> _What you are asked to do_
When you reach the line that holds "Click the Date of last Report header", start copying exactly and keep going through the final line of the data, leaving out pictures.

> _Excerpted data_
/---

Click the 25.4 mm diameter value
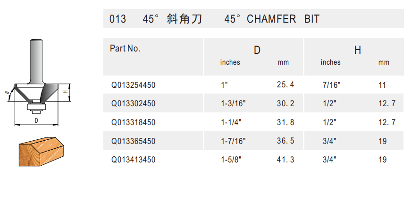420x204 pixels. coord(286,85)
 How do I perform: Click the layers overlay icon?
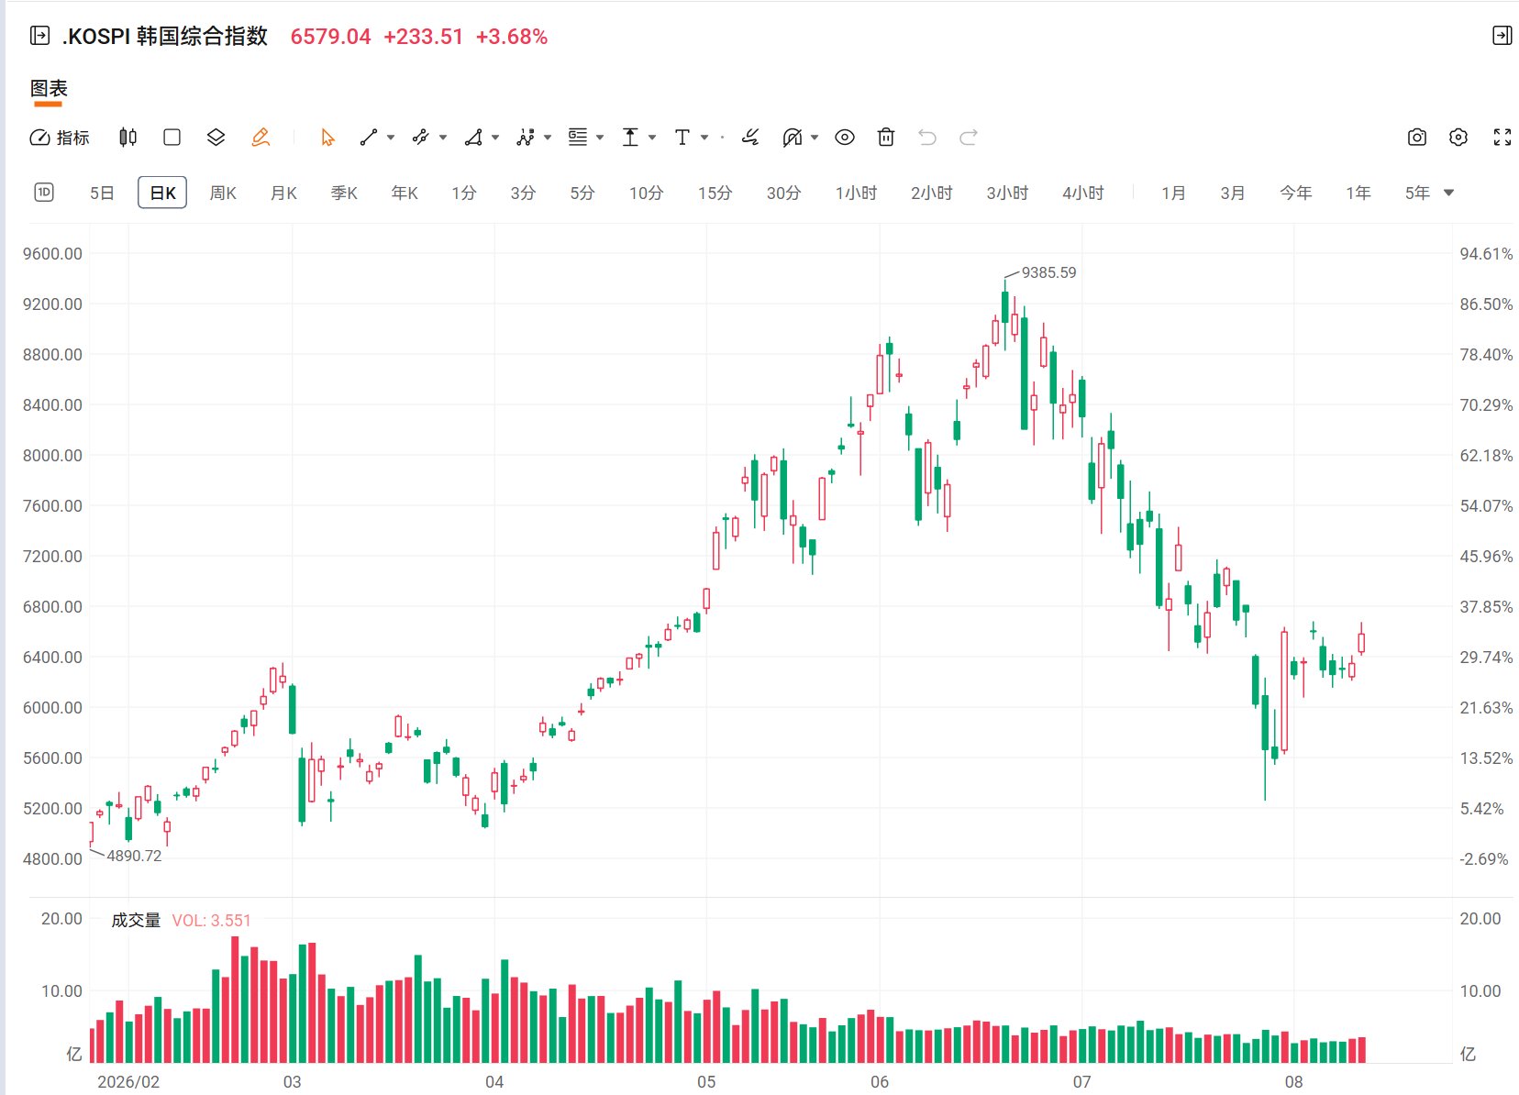[x=216, y=138]
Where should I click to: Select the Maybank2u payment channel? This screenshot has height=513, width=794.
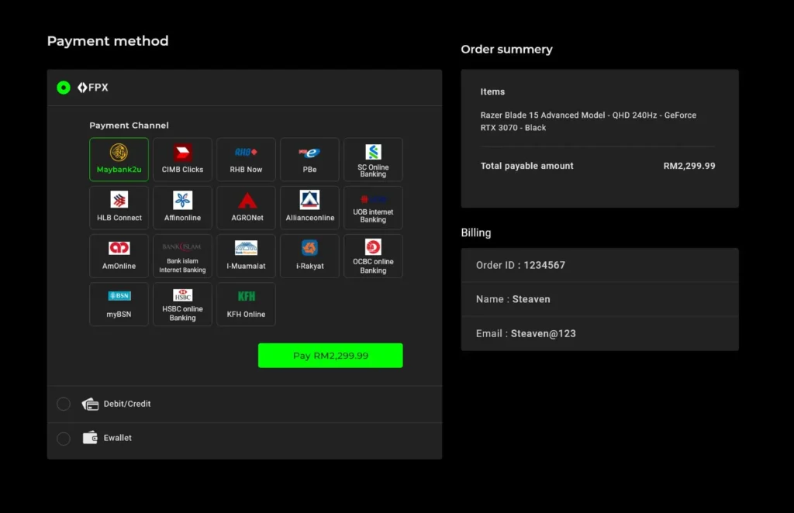point(119,160)
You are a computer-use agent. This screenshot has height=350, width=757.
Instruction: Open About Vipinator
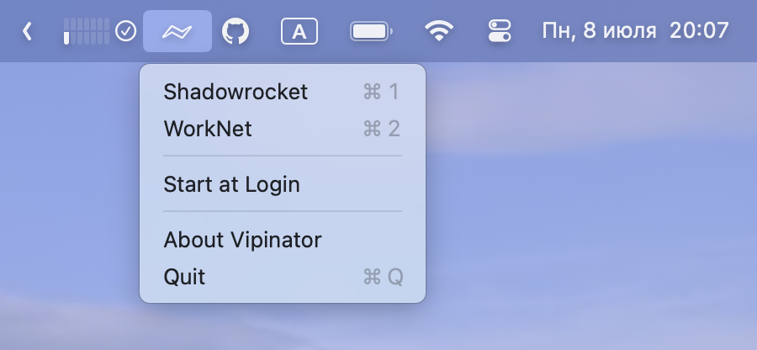(x=242, y=240)
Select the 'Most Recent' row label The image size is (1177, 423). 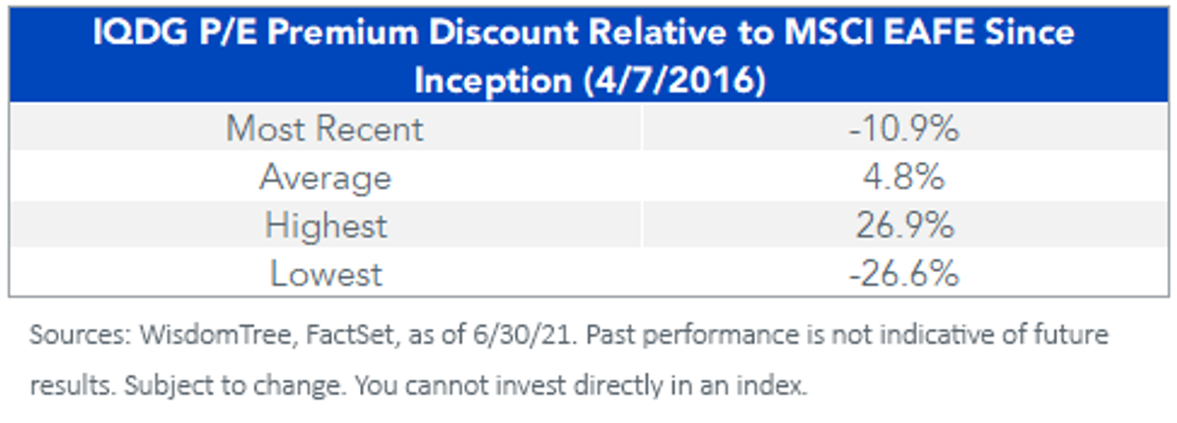pyautogui.click(x=325, y=129)
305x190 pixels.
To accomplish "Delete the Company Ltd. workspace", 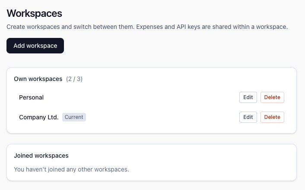I will pos(272,117).

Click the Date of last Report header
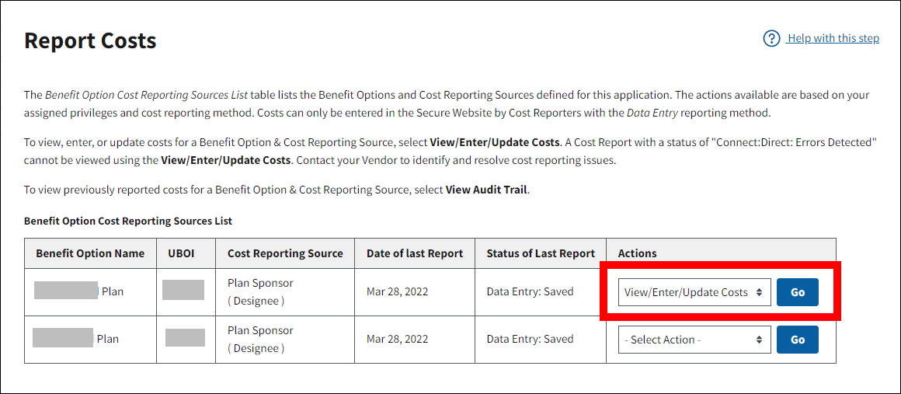point(415,253)
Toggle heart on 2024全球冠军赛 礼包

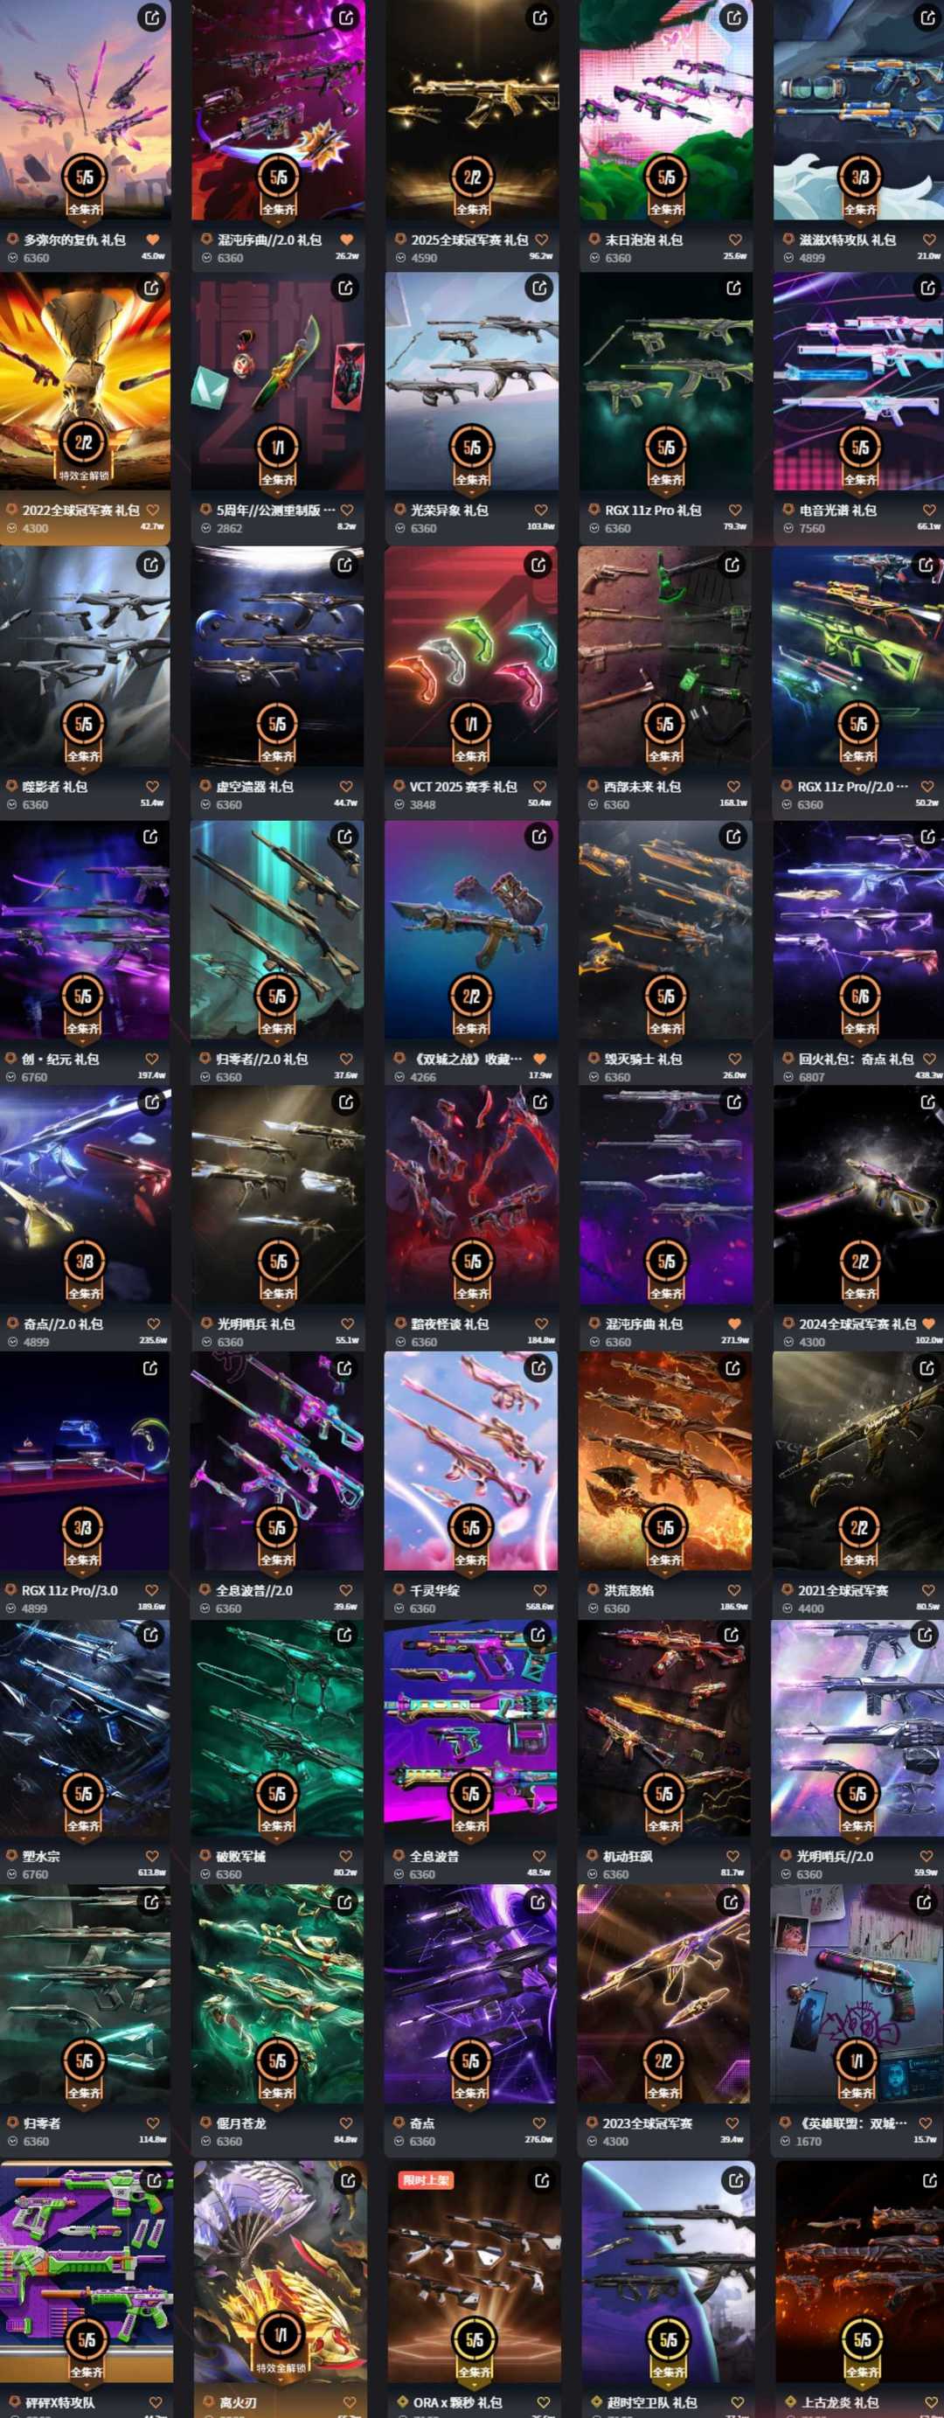pos(929,1324)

\---

> _Answer for this exercise_
Click the Date of last Report header
point(415,253)
Toggle heart on 2024全球冠军赛 礼包

pos(929,1324)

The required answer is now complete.